The weeks ahead weren’t easy. I gathered up
everything I couldn’t carry and put it into storage. Then, because I
knew my small university town couldn’t offer me any opportunities, I
packed up my car and drove to Southern California to find work. But what
I thought would take a week dragged into two, and then four, and 100
job applications later, I found myself in the exact same spot as I was
before. And the due date to begin paying back my student loans was
creeping ever closer.
You know that feeling when you wake up and
you are just consumed with dread? Dread about something you can’t
control – that sense of impending failure that lingers over you as you
hope that everything that happened to you thus far was just a bad dream?
That feeling became a constant in my life.
Days felt like weeks, weeks like months, and those many months felt
like an unending eternity of destitution. And the most frustrating part
was no matter how much I tried, I just couldn’t seem to make any
progress.
So what did I do to maintain my sanity? I wrote.

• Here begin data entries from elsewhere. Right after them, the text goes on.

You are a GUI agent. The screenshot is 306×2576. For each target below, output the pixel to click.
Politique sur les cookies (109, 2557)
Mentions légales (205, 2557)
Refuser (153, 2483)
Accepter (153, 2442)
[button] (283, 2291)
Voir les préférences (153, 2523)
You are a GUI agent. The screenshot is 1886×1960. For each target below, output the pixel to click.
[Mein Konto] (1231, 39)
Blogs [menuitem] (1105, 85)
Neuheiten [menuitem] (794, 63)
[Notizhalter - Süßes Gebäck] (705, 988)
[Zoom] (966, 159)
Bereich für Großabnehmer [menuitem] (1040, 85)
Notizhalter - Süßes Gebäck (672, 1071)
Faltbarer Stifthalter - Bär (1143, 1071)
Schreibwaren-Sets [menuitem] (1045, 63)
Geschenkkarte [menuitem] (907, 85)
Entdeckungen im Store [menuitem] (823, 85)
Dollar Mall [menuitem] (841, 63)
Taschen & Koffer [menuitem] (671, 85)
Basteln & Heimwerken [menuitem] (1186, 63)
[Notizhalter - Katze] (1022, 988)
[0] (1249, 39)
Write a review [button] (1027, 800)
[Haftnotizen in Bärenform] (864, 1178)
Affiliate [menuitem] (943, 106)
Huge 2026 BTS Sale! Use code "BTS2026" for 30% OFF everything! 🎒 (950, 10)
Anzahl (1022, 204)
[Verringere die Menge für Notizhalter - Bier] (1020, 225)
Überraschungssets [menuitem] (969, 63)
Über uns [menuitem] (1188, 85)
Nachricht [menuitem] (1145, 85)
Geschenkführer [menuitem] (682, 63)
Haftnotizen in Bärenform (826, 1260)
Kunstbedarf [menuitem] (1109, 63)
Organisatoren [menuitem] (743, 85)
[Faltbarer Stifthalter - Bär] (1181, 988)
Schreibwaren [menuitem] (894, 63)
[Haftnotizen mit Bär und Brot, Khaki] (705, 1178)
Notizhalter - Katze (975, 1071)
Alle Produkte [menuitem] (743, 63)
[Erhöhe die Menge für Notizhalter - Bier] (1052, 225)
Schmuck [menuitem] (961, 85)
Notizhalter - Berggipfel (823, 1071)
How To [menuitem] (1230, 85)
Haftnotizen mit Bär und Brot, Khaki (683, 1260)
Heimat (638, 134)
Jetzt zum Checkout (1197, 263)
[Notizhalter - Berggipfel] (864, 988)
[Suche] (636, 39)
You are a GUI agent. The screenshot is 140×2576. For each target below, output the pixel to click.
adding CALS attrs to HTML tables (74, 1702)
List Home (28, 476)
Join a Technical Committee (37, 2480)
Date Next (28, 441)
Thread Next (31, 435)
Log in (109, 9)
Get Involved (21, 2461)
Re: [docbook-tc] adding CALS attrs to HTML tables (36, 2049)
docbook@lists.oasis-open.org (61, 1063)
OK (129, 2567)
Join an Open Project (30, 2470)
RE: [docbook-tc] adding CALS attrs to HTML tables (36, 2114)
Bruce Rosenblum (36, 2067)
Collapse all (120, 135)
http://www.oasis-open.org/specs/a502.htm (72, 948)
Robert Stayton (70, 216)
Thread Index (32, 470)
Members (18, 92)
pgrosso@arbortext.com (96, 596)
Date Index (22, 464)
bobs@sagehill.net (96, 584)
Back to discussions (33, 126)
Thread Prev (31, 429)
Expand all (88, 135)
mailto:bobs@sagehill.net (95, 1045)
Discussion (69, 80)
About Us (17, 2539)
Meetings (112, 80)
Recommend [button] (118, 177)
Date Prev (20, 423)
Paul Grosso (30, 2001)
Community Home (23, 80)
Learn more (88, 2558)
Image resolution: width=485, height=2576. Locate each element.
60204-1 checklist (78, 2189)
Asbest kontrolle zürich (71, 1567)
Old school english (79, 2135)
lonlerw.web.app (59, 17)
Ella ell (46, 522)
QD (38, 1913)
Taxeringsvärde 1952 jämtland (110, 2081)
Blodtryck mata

Something about putting words on a page made everything seem a little
clearer – a little brighter. Something about writing gave me hope. And
if you want something badly enough… sometimes a little hope is all you
need!
I channeled my frustration into a children’s book. Beyond
the River was the story of an unlikely hero featuring a little fish who
simply refused to give up on his dream.
And then one day, without
any sort of writing degree or contacts in the writing world – just a lot
of hard work and perseverance – I was offered a publishing contract for
my first book! After that, things slowly began to fall into place. I
was offered a second book deal. Then, a few months later, I got an
interview with The Walt Disney Company and was hired shortly after.
The
moral of this story is… don’t give up. Even if things look bleak now,
don’t give up. Two years ago I was huddled in my car drinking cold soup
right out of the can. Things change.